Banana (Musa spp.) is the most popular marketable fruit crop grown all over the world, and a dominant staple food in many developing countries. Worldwide, banana production is affected by numerous diseases and pests. Novel and rapid methods for the timely detection of pests and diseases will allow to surveil and develop control measures with greater efficiency. As deep convolutional neural networks (DCNN) and transfer learning has been successfully applied in various fields, it has freshly moved in the domain of just-in-time crop disease detection. The aim of this research is to develop an AI-based banana disease and pest detection system using a DCNN to support banana farmers.
Large datasets of expert pre-screened banana disease and pest symptom/damage images were collected from various hotspots in Africa and Southern India. To build a detection model, we retrained three different convolutional neural network (CNN) architectures using a transfer learning approach. A total of six different models were developed from 18 different classes (disease by plant parts) using images collected from different parts of the banana plant. Our studies revealed ResNet50 and InceptionV2 based models performed better compared to MobileNetV1. These architectures represent the state-of-the-art results of banana diseases and pest detection with an accuracy of more than 90% in most of the models tested. These experimental results were comparable with other state-of-the-art models found in the literature. With a future view to run these detection capabilities on a mobile device, we evaluated the performance of SSD (single shot detector) MobileNetV1. Performance and validation metrics were also computed to measure the accuracy of different models in automated disease detection methods.

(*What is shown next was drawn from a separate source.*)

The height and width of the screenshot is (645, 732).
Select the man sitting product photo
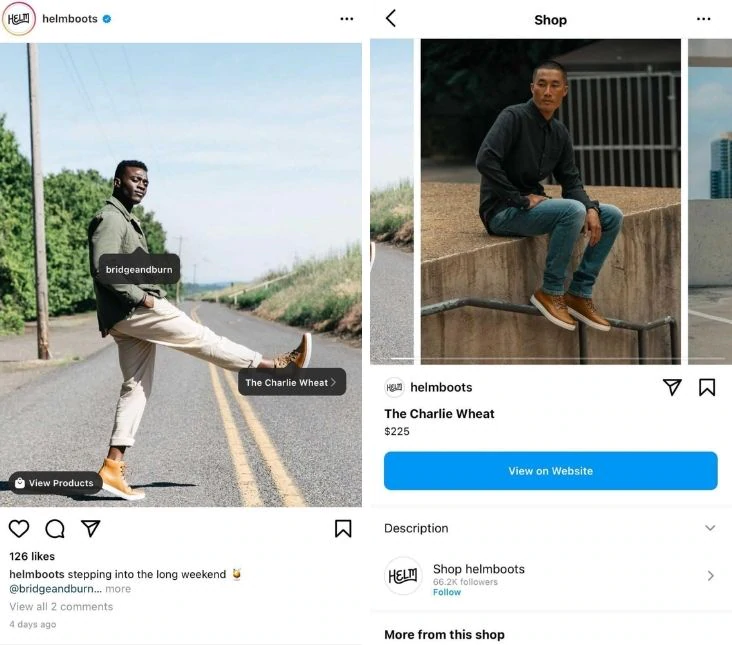(550, 200)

Our results showed that the DCNN was a robust and easily deployable strategy for digital banana disease and pest detection. Using a pre-trained disease recognition model, we were able to perform deep transfer learning (DTL) to produce a network that can make accurate predictions. This significant high success rate makes the model a useful early disease and pest detection tool, and this research could be further extended to develop a fully automated mobile app to help millions of banana farmers in developing countries.